Het staat er - zwart op wit in de krant: ‘Wereld anno 2013 telt bijna 30 miljoen slaven’. Bij zo’n krantenkop denk ik al snel: dat is een ver-van-mijn-bed show. En inderdaad: circa 15 miljoen van die slaven vinden we in het grote land India. Slavernij blijkt actueel en niet een verschijnsel waar we in de negentiende eeuw met zijn allen een punt achter hebben gezet. Er is een heuse graadmeter voor slavernij: Global Slavery Index. Ik vrees dat de ontwikkeling van die index minder (ja, veel minder) zal worden gevolgd dan de AEX-index of Dow Jones index. En dat zal niet alleen liggen aan het feit dat de wijzigingen van twee laatstgenoemde indices per seconde aan de werkelijkheid worden aangepast. We schrikken even… en het leven gaat weer door.
160 landen zijn in kaart gebracht. Ook Nederland prijkt op de lijst: plek nummer 139. Wat ons land betreft zal het waarschijnlijk vooral gaan over vrouwenhandel. In andere landen gaan veel slaven als dwangarbeiders door het leven. Ze zijn de grip kwijt geraakt op hun eigendom of hebben schulden opgebouwd die ze hopen te kunnen aflossen door hun zelfbeschikkingsrecht af te staan aan de schuldeiser.
Slavernij – het heeft meer met ons bestaan te maken dan alleen dat wij jammer genoeg genoemd worden als een land waar slavernij voorkomt. De vraag is namelijk wat die slaven in India, China, Pakistan en Nigeria voor werk verrichten. Zijn zij goedkope arbeidskrachten zodat wij in het Westen goedkoper producten kunnen afnemen?

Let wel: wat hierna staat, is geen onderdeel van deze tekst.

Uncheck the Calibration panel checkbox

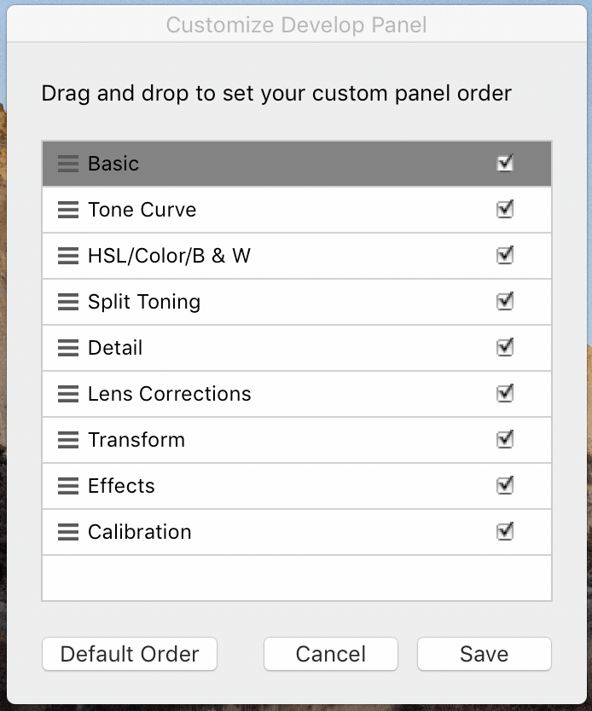505,532
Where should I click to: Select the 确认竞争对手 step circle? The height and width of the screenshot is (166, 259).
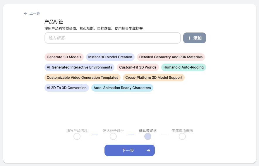113,136
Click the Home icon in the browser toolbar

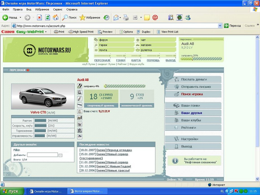[x=56, y=18]
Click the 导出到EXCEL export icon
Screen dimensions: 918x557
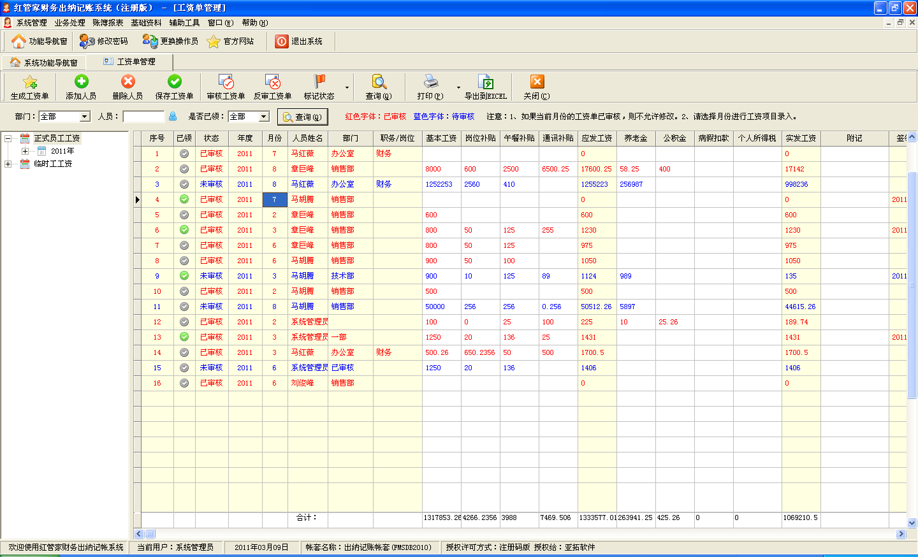click(x=485, y=82)

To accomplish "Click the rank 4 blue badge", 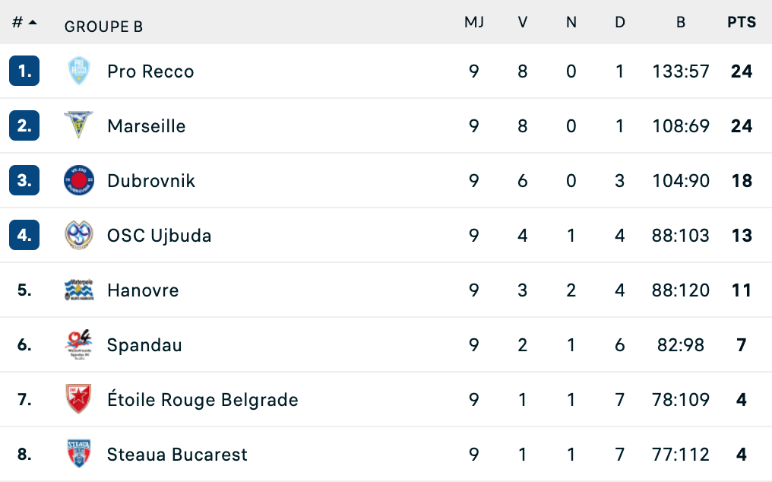I will [24, 236].
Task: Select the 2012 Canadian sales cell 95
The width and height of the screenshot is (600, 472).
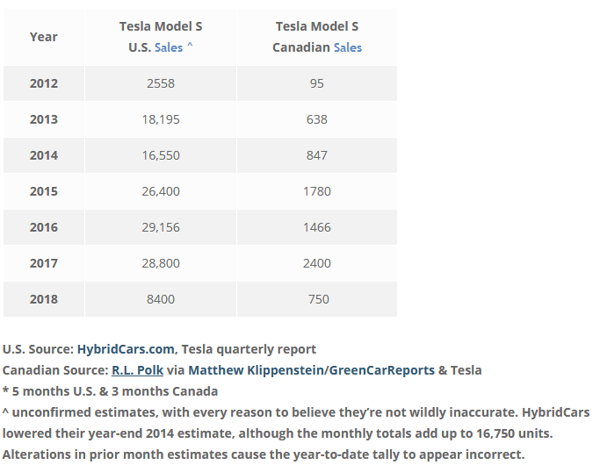Action: [x=317, y=83]
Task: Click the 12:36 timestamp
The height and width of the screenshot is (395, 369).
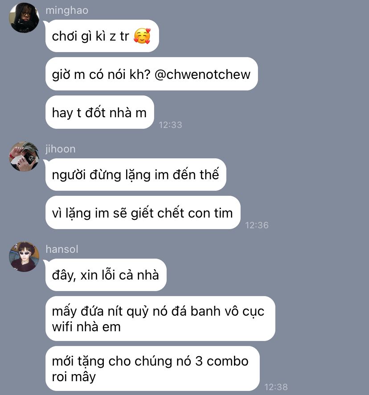Action: (x=257, y=225)
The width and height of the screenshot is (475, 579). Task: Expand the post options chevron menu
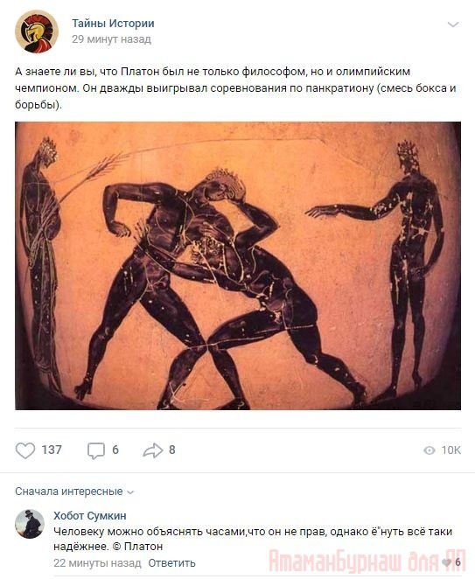[x=453, y=24]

Het is werkelijk te hopen dat de Wereld Slavernij index ons scherp blijft houden voor deze nood en dat er gerichte acties worden ondernomen om deze misdadige praktijken tot het verleden te laten behoren.

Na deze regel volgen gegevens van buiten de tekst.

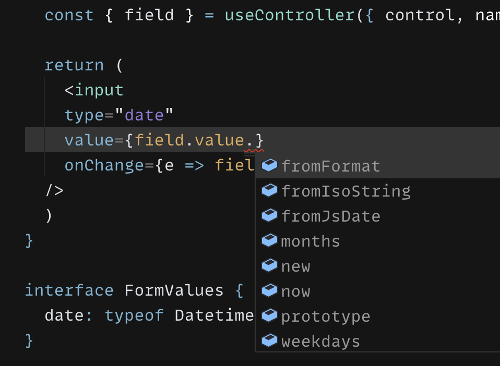Click the cube icon beside months
500x366 pixels.
tap(269, 240)

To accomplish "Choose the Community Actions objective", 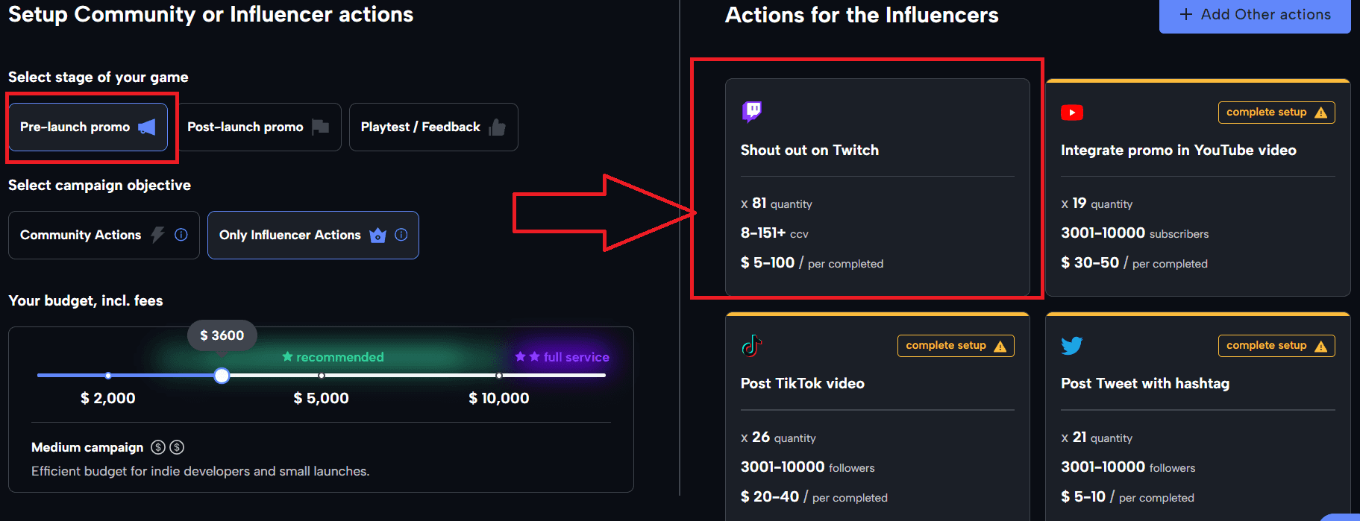I will (104, 236).
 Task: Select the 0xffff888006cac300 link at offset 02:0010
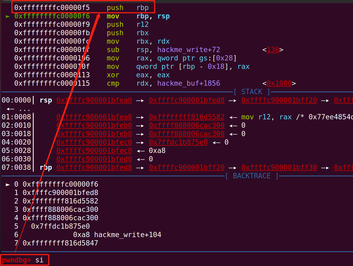point(187,125)
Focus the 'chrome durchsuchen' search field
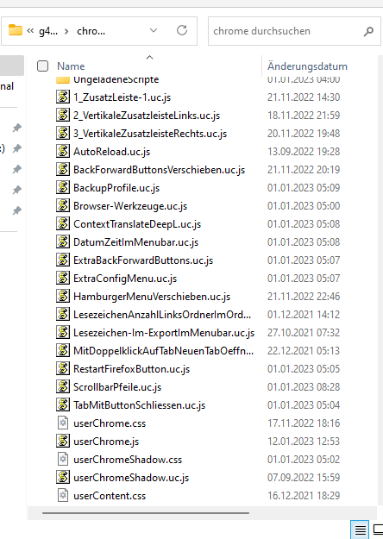 (x=287, y=31)
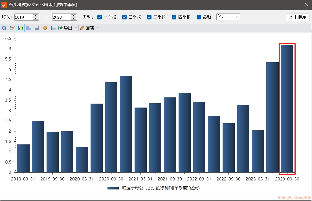The height and width of the screenshot is (201, 312).
Task: Click the orange tag label icon
Action: click(45, 28)
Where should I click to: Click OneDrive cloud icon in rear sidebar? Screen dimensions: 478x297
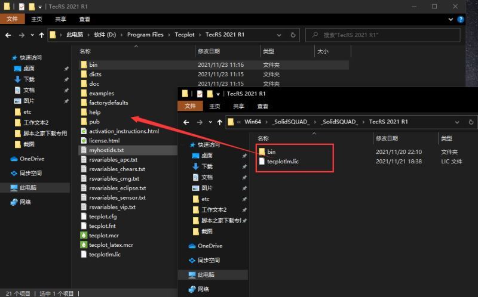coord(14,159)
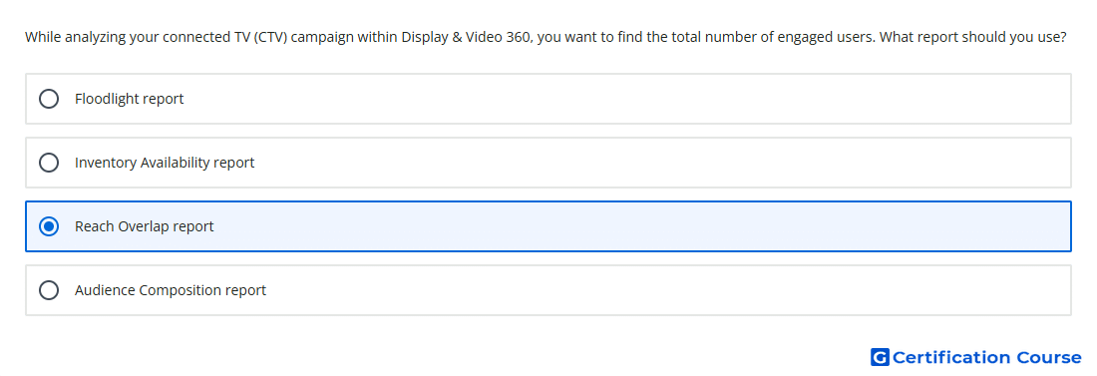Click empty space in the Floodlight option row
The height and width of the screenshot is (376, 1097).
click(594, 99)
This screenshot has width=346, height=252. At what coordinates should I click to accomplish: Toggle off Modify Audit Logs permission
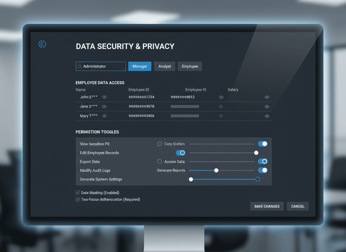click(x=262, y=170)
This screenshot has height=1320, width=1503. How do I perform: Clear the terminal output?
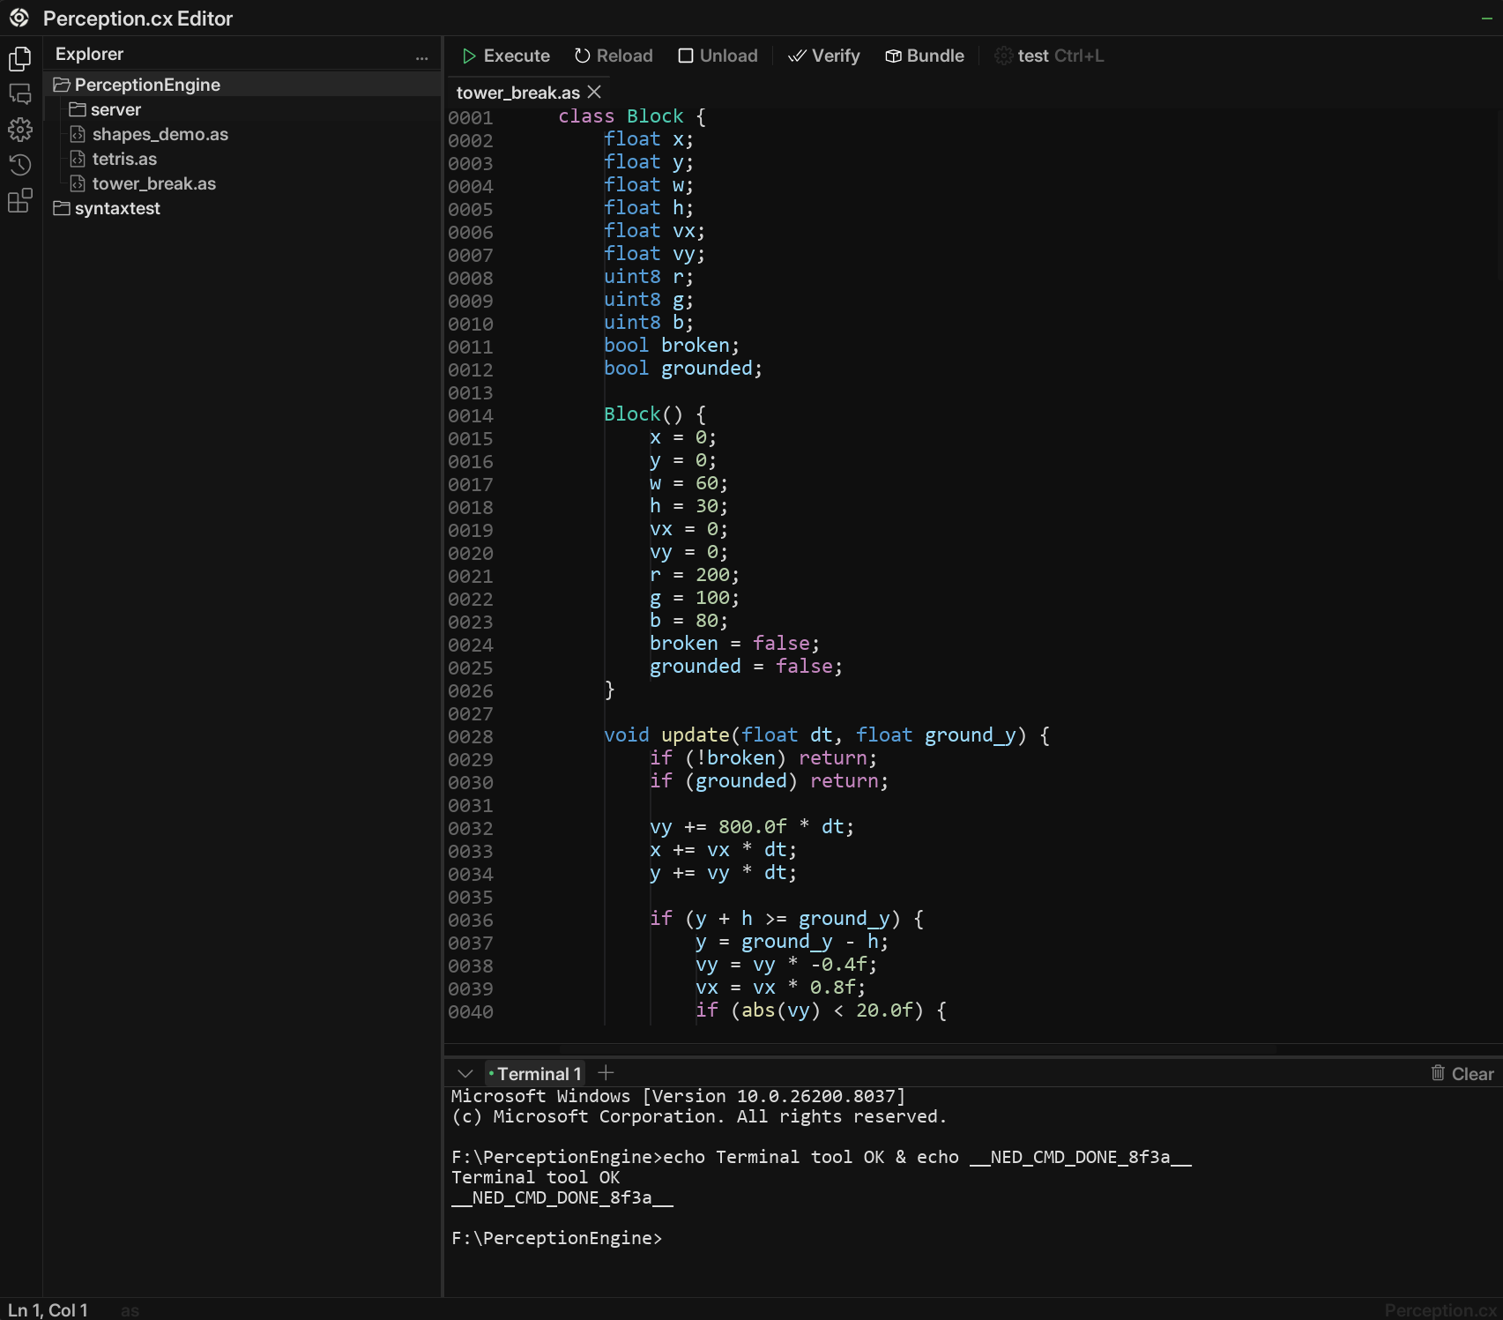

Ik ga het nu op deze plek niet hebben over slavernij in de Bijbel. Dat vraagt meer aandacht dan zo’n 550 woorden in een commentaar. Waar ik wel graag op wil wijzen is de Michazondag. Afgelopen zondag werd de jaarlijkse Michazondag gehouden. Het thema van dit jaar is: ‘Ik hoor jullie klacht’ (Jakobus 5). Bedoeld is de klacht van de arbeider die veel minder krijgt betaald dan dat hij aan werk verricht heeft. Of het geroep van de maaier die hetzelfde lot beschoren is. We mogen ons misschien een klein beetje schamen omdat we niet heel hoog in de Global Slavery Index staan. Maar dat kleine beetje zou wel eens méér kunnen worden als we de ontwikkelingen in onze samenleving tegen het licht houden. Een minister-president die het heeft over een participatiemaatschappij waarvan de uitwerking dreigt te worden dat elk het zoveel mogelijk zelf moet zien te redden, daar heeft de kerk toch een antwoord op? Daar moet de kerk toch een ander antwoord op hebben?
Het is voor de kerk van vandaag van tweeën één: of we nemen Gods aanklacht tegen de rijken (in Jakobus 5) serieus en we gaan met Hem de klacht van de in de maatschappij ondergesneeuwde horen. Of we nemen Gods aanklacht niet serieus en laten de klachten van de ondergesneeuwden aan ons voorbijgaan. Zoals de priester en de leviet in de gelijkenis van de barmhartige Samaritaan dat deden.
We hebben perioden gekend waarin het not done was om maatschappelijke vraagstukken in te brengen in de kerk (geen politiek op de preekstoel, a.u.b.!). De vraag is of we met die allergie recht doen aan het evangelie… (Jakobus 2:14-18).